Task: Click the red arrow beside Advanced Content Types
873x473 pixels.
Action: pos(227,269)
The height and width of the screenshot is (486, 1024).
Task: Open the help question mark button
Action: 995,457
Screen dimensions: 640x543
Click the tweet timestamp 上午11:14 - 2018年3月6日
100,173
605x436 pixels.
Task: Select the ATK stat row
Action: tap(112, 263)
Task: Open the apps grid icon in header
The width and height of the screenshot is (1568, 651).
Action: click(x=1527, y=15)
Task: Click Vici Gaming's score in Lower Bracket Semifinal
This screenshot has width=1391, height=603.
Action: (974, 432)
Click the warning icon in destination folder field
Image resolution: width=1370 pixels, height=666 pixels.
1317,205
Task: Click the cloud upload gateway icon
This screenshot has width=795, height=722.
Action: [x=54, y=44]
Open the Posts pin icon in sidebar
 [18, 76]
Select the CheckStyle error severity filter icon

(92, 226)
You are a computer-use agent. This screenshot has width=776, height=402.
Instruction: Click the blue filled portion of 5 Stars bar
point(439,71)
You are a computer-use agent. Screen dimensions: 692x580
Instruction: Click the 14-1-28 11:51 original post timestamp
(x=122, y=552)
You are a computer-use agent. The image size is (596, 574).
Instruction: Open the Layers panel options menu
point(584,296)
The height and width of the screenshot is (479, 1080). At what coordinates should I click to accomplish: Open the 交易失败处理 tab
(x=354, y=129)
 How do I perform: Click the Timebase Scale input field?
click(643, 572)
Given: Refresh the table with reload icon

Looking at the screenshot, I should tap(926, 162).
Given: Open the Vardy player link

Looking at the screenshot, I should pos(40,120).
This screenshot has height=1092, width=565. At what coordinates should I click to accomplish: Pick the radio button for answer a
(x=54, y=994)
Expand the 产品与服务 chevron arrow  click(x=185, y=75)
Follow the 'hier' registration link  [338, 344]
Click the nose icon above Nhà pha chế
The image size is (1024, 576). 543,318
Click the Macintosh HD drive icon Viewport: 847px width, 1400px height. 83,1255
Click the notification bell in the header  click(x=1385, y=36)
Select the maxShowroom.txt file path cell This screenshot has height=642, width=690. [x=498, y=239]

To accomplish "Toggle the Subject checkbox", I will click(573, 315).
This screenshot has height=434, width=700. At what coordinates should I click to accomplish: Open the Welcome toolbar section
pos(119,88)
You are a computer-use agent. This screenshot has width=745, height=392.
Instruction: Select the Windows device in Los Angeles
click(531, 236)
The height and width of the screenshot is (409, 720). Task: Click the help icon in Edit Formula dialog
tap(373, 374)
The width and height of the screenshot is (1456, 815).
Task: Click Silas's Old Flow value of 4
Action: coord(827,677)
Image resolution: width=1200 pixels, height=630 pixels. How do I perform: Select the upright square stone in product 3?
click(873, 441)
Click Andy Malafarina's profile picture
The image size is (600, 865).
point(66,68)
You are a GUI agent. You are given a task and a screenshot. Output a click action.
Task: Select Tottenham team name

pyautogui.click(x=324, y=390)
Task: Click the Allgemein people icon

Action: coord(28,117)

###

All lines above from the line with "Click the nose icon above Nhà pha chế" through the line with "You are a GUI", both included, are to be set down exactly, with nothing else.

Click the nose icon above Nhà pha chế
The image size is (1024, 576). 543,318
Click the Macintosh HD drive icon Viewport: 847px width, 1400px height. 83,1255
Click the notification bell in the header  click(x=1385, y=36)
Select the maxShowroom.txt file path cell This screenshot has height=642, width=690. [x=498, y=239]

To accomplish "Toggle the Subject checkbox", I will click(573, 315).
This screenshot has height=434, width=700. At what coordinates should I click to accomplish: Open the Welcome toolbar section
pos(119,88)
You are a computer-use agent. This screenshot has width=745, height=392.
Instruction: Select the Windows device in Los Angeles
click(531, 236)
The height and width of the screenshot is (409, 720). Task: Click the help icon in Edit Formula dialog
tap(373, 374)
The width and height of the screenshot is (1456, 815).
Task: Click Silas's Old Flow value of 4
Action: coord(827,677)
Image resolution: width=1200 pixels, height=630 pixels. How do I perform: Select the upright square stone in product 3?
click(873, 441)
Click Andy Malafarina's profile picture
The image size is (600, 865).
point(66,68)
You are a GUI agent. You are given a task and a screenshot. Output a click action.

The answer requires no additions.